» **REQUIRED WORK**
Please rewrite the material below, starting at the line containing "The image size" and ending at the line containing "pyautogui.click(x=607, y=9)", replacing "indicator button" with "indicator switch" and leaving everything else unchanged. Give only those lines.

» **PROVIDED MATERIAL**
___
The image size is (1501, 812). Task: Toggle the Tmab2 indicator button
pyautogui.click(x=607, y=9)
___
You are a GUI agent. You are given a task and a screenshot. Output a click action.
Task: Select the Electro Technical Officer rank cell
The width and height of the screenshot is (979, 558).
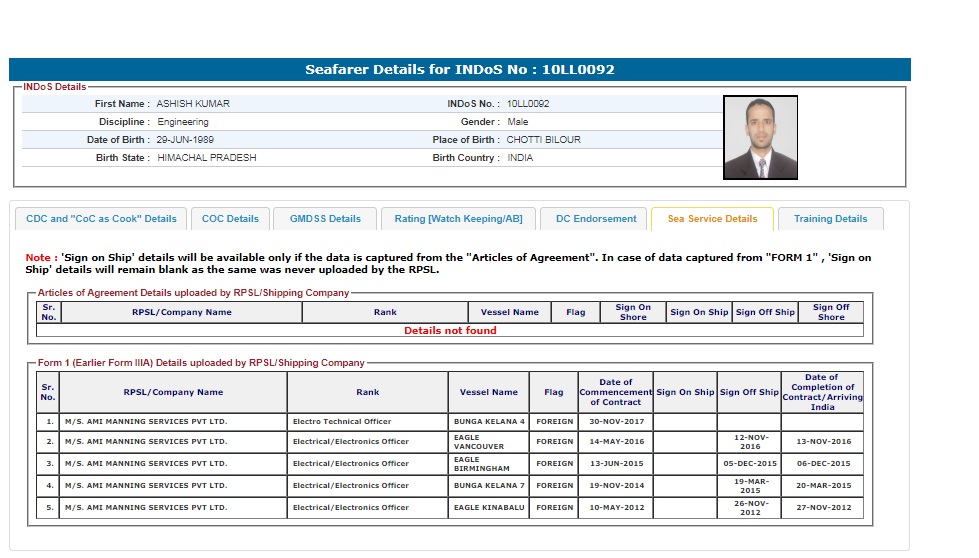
___
» **FULL OUTPUT**
The image size is (1501, 812). Task: Toggle the Tmab2 indicator switch
pyautogui.click(x=607, y=9)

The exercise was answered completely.